JPI Media has lost the contract to employ the Local Democracy Reporter (LDR) at The Edinburgh Evening News. The contract has been allocated in the recent “reshuffle” to Reach plc who run the Edinburgh Live website.
Reach, (formerly Trinity Mirror), also own The Daily Record, The Daily Express and The Daily Mirror, and around 20 other Scottish titles.
This new arrangement makes Reach the largest partner in the BBC Local News Partnership scheme, now employing 75 of the 165 LDRs in the UK. The BBC expanded the number of LDRs by 15 in a recent expansion.
Reach currently employs four LDR editors and an overall Democracy Editor to support the reporters and their coverage, as well as investing in further training from external partners. In 2021 three additional new roles will be recruited to help support the LDRs in London, Scotland and the South East.
Until last summer about 90% of the host newsrooms were from the UK’s three biggest news groups: Reach, Newsquest and JPI Media. Now, some of the LDRs will be hosted or employed by smaller news titles such as The Caerphilly Observer in Wales, one of The Edinburgh Reporter’s Independent Community News Network (ICNN) colleagues.
The Local Democracy Reporting Service (LDRS) is a public service news agency funded by the BBC, provided by the local news sector, and used by qualifying partners. It is a bit like a franchise and different companies have different approaches, but all use common editorial standards and all publish into the same system.
The LDR’s position in a council area is funded by the BBC as part of its Charter commitment, but the journalist is employed by regional news organisations or partners. The LDR is expected to report original stories about local authorities and other public bodies. The “brief is to report on the decision-making process, what decisions are made in the public’s name and how they are arrived at, what evidence is presented to the council.”
The journalist files stories to a central system, and the content is downloaded via an online portal, accessed with a log-in code supplied to all qualifying news organisations. The news organisations can also access some footage from the BBC local news programmes.
LDRs work as freelancers, to their own brief covering the stories of greatest public interest, and the BBC states that they should not undertake commissions for the partner employing them. The BBC stipulates that LDRs should be credited as “First Name, Last Name, Local Democracy Reporter”.
The qualifying news organisations in Edinburgh include ourselves, North Edinburgh Community News, Midlothian View, Edinburgh Live and The Edinburgh Evening News – and all of us access the stories at the same time. It is a most useful way of covering council business if we are unable do this ourselves, although it is an editorial decision whether to use the stories in their original form or indeed at all.
LDRs are not supposed to report on national politics, but there is an exception for election campaigns and constituency work of MPs that specifically relates to relevant local audiences. This “may be covered so long as it does not detract from the core purpose of the LDRs”.

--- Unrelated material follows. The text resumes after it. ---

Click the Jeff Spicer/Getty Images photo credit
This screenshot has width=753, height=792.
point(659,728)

A review undertaken by Dame Frances Cairncross, was tasked by the Prime Minister in 2018 to examine ways of providing high-quality journalism in a sustainable way. Many titles have struggled with falling advertising revenues and as well as suggesting that a Journalism Fund is set up, Dame Frances recommended that the LDRS should be expanded.
She also proposed that the BBC “should do more to help local publishers and think further about how its news provision can act as a complement to commercial news.”

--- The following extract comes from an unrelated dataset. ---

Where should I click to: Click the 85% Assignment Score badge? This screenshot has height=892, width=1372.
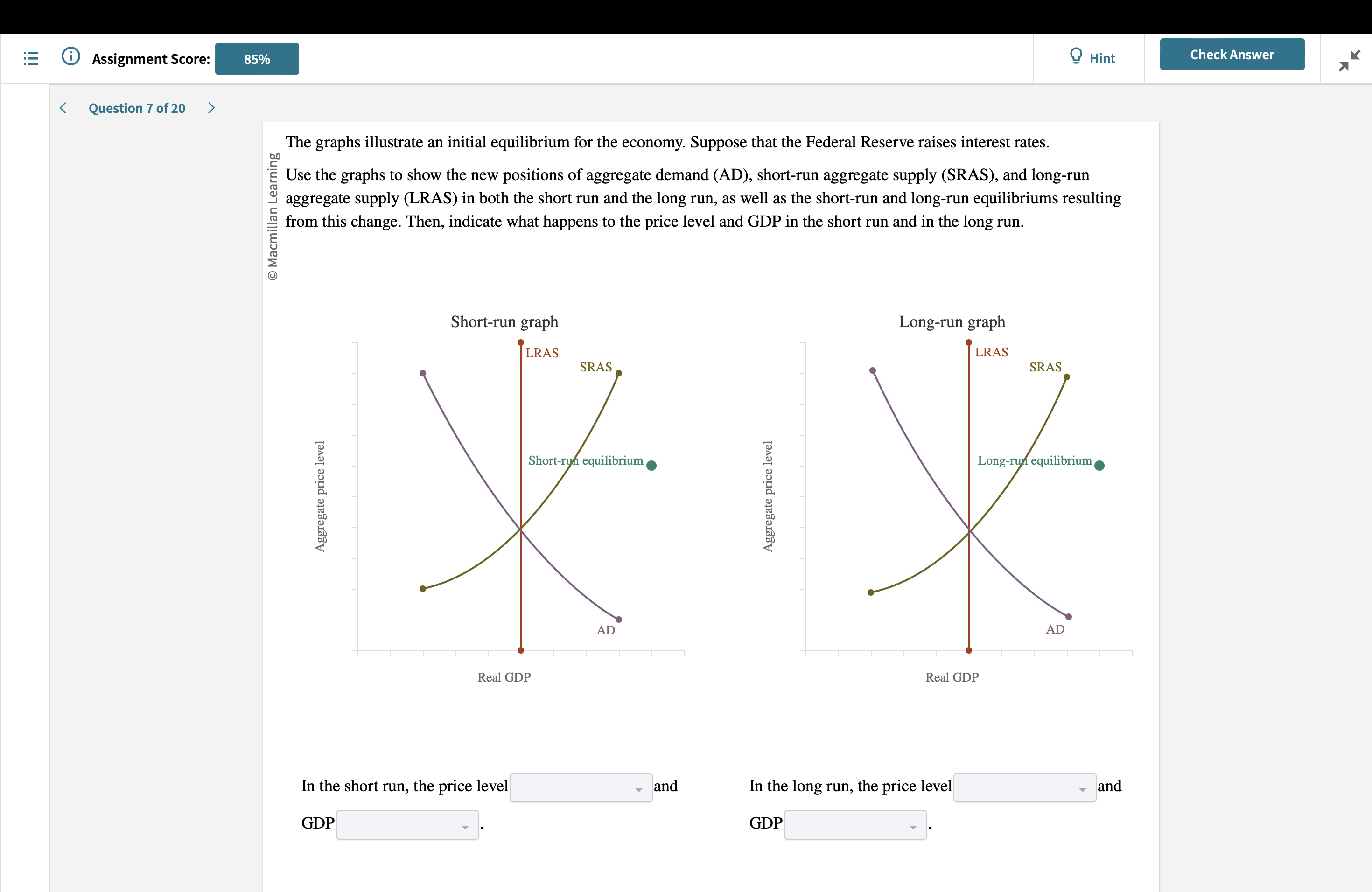click(257, 58)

David Higgerson, Chief Audience Officer for Reach, led the bid for the publisher and said: “We are delighted with the faith the Local News Partnership has shown in Reach’s applications to run local democracy reporter contracts, not least because it’s been an even more rigorous application process this year. We take this responsibility very seriously, to not only promote the health of local news but also to nurture some of the brightest new journalistic talent across the UK.

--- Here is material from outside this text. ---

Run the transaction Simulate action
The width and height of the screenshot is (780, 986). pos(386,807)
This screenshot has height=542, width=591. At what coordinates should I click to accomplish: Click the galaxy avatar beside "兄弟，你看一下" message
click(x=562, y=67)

“During our time with the scheme over the past three years we’ve worked hard to produce stories which provide great content, not only for us but also for our other publishing partners. We believe whole-heartedly in the long-term importance of this scheme, which is why we have invested in additional infrastructure and senior journalists to support it.”
Currently, Joseph Anderson is the Local Democracy Reporter covering The City of Edinburgh Council area. There is another LDR, Marie Sharp, who covers the East and Midlothian Council areas. Both are set to become employees of Reach from 1 July. In the last week Mr Anderson has filed stories about an elm tree at Holyrood Palace which is to be felled, women’s safety and active travel, the slavery review in Edinburgh, the council’s plans to use £5 million of council funds to revamp the public toilets in the city, and the need for sentries on the border between England and Scotland after independence, as well as fears for loss of language in the border region.